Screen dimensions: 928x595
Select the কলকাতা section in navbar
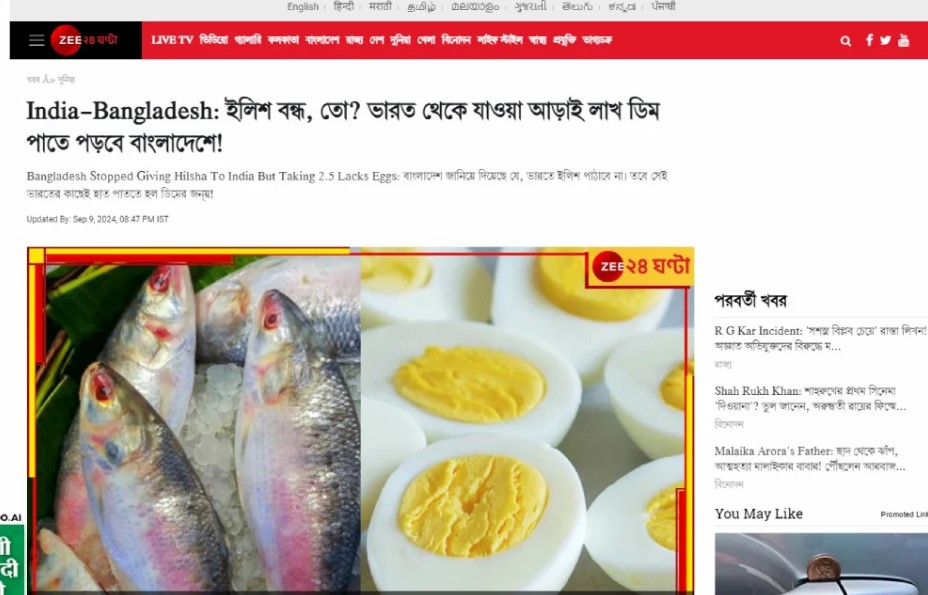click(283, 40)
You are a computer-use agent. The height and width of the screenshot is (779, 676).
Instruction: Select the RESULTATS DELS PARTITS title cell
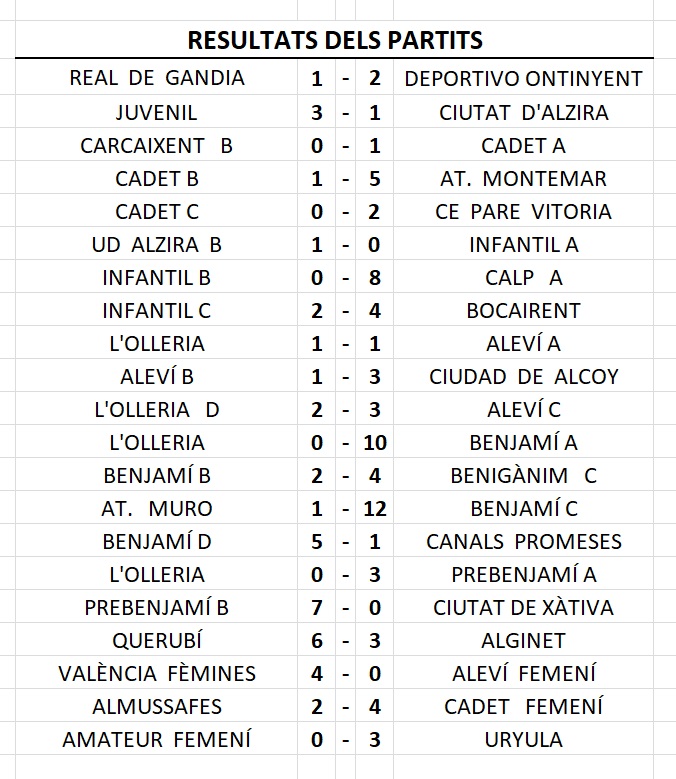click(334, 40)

■ AIM OF THE TASK
Be exact. Write out all the entries and omit the pictures.

■ ANSWER SPACE
Screen dimensions: 928x595
Select the কলকাতা section in navbar
click(283, 40)
You are a computer-use agent. The height and width of the screenshot is (779, 676).
Instruction: Select the RESULTATS DELS PARTITS title cell
click(334, 40)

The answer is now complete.